That is, in the present invention, the transfer mechanism sequentially moves the dispensing device main body directly below the powder ejecting devices that eject the powder necessary for compounding, and the predetermined amount of powder for one package is delivered from each powder ejecting device. In order to be able to accommodate and mix the powders in the packaging device main body, and also to package them separately, it is possible to mix the powder medicines for one patient, as in the past.
Furthermore, it is possible to eliminate the trouble of weighing one week's worth of powder medicine and then distributing it into individual sachets.

In addition, the conventional problems of powders adhering to the weighing pan, powders scattering when transferring the powders from the weighing pan to the powders distribution feeder, and powders adhering to the powders distribution feeder may cause problems.
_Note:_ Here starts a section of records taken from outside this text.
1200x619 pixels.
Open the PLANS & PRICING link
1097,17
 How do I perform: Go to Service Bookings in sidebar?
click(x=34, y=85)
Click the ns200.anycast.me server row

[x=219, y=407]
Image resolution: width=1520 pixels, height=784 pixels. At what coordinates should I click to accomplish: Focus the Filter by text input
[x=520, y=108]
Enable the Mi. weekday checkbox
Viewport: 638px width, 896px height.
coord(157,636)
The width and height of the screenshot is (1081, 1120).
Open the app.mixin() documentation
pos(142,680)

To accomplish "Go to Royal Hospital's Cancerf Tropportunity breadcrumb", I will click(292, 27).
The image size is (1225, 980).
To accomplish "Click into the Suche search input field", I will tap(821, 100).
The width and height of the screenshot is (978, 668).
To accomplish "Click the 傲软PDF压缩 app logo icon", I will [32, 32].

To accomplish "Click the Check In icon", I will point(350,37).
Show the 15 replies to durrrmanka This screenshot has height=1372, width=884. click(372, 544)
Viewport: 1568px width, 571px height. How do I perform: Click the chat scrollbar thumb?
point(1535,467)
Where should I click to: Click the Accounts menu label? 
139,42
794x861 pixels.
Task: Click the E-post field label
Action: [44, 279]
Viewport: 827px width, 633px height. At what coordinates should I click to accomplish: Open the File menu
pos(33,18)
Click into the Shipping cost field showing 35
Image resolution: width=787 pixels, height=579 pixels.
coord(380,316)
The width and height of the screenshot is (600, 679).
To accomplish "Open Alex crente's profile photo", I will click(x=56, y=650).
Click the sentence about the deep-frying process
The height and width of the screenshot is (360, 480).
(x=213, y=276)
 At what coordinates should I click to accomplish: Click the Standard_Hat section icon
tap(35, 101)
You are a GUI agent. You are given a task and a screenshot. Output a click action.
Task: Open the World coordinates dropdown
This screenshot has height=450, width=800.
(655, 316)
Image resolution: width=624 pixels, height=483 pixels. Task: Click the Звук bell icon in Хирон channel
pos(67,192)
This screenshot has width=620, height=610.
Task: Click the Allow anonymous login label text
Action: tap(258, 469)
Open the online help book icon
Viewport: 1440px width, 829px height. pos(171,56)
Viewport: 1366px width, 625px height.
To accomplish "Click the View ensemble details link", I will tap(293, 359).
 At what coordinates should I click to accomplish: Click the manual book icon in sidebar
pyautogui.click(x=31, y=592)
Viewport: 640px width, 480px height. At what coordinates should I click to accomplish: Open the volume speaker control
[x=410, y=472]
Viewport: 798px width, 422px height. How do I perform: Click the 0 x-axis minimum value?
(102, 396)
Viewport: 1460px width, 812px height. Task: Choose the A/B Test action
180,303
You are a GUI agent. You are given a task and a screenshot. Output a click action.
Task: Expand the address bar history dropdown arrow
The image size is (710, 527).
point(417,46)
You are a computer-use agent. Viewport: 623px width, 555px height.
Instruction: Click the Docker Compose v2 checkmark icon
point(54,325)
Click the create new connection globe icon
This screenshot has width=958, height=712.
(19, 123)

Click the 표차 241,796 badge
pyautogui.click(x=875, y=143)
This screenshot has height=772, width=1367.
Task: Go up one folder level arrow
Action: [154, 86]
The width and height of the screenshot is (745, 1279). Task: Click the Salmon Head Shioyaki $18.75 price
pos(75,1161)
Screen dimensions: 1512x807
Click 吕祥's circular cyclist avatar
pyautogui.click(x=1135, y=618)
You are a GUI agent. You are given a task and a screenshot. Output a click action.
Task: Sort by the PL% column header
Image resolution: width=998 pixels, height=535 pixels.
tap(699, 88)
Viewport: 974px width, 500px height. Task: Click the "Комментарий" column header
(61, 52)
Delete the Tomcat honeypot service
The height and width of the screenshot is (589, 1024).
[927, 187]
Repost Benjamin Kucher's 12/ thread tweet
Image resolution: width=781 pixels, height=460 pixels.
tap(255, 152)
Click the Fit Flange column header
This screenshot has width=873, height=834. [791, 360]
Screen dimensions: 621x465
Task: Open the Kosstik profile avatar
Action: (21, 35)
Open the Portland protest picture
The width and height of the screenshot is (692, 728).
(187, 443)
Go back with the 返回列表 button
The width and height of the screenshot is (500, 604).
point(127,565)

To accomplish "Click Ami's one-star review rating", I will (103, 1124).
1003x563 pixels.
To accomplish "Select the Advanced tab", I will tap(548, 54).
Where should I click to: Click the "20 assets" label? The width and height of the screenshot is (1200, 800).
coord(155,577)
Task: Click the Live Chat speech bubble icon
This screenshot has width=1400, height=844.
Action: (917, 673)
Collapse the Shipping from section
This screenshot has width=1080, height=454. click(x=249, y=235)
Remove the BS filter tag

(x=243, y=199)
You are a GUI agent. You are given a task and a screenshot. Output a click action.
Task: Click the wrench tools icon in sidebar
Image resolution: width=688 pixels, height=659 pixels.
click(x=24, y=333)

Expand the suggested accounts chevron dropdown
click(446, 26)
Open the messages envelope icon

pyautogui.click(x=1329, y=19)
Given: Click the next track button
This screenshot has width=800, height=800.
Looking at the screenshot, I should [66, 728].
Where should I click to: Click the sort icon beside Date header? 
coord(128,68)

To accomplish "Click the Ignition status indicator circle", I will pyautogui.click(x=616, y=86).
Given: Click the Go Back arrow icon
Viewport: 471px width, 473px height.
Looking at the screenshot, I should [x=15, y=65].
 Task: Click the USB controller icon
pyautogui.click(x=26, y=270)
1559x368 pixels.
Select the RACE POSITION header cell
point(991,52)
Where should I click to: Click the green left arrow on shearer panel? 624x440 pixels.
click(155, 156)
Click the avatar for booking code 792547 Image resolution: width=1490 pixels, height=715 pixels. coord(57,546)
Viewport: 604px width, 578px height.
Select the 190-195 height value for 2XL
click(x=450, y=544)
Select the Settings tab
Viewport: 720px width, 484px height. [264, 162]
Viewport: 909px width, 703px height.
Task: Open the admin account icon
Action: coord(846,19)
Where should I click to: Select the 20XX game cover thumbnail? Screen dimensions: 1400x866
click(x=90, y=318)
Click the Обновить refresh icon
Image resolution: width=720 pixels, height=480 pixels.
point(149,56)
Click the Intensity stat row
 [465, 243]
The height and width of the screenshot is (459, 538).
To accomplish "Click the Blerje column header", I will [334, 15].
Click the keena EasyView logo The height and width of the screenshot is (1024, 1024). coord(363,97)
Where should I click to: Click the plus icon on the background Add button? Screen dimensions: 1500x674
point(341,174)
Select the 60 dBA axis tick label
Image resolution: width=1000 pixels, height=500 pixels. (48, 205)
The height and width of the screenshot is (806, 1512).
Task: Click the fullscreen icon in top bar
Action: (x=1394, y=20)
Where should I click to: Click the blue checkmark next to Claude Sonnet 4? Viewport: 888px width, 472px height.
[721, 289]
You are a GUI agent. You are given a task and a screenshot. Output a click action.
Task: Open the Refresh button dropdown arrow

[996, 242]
We are able to eliminate all problems caused by errors in the mixing ratio and total weight of powder medicines in separate packages.
The mixing ratio and total weight of one packet of powder medicine can be accurately determined according to the prescription.

Therefore, there is no risk of endangering the life of the patient taking the drug, and safety can be ensured.

Furthermore, since adhesion and scattering of powder medicines can be prevented, the effort of cleaning can be saved and there is no need to provide a cleaning device.

(F) Embodiments The embodiments of the present invention will be described in detail based on the drawings.
A shown in FIGS. 1 and 2 is an automatic powder medicine packaging machine. The packaging machine A has a case storage shelf 2 mounted on a hollow box-shaped machine base 1, and a large number of stock cases on the storage shelf 2. 3 can be stored in each case 3, and each type of powder B can be stored in each case 3. Each case 3 is connected to a powder ejection device 4 in communication with the device 4. The structure is such that powder medicine B can be taken out one type at a time.

In addition, a mobile packaging device 5 is installed in the machine 1 located below the powder ejecting device 4, and the device 5 divides the powder into packages. It is configured such that it can be taken out from the takeout port 1a.

Note that 1b is a caster attached to the lower side of the machine base 1, so that the automatic powder medicine packaging machine A can be easily moved.

The following is a stock case 3, a powder ejection device 4, and a mobile packaging device 5 that constitute the powder medicine automatic packaging machine A.
are detailed individually.

First, as shown in FIG. 3, the stock case 3 is made up of a funnel-shaped inner case 3b provided deep inside a rectangular box-shaped case body 3a, and the case body 3a is extracted into the case storage shelf 2. - The powder medicine B placed in a freely storable manner and stored in the inner case 3b is configured to be supplied and discharged to the powder ejection device 4 via a powder discharge guide pipe 6 piped to the inner part of the storage shelf 2. It is something.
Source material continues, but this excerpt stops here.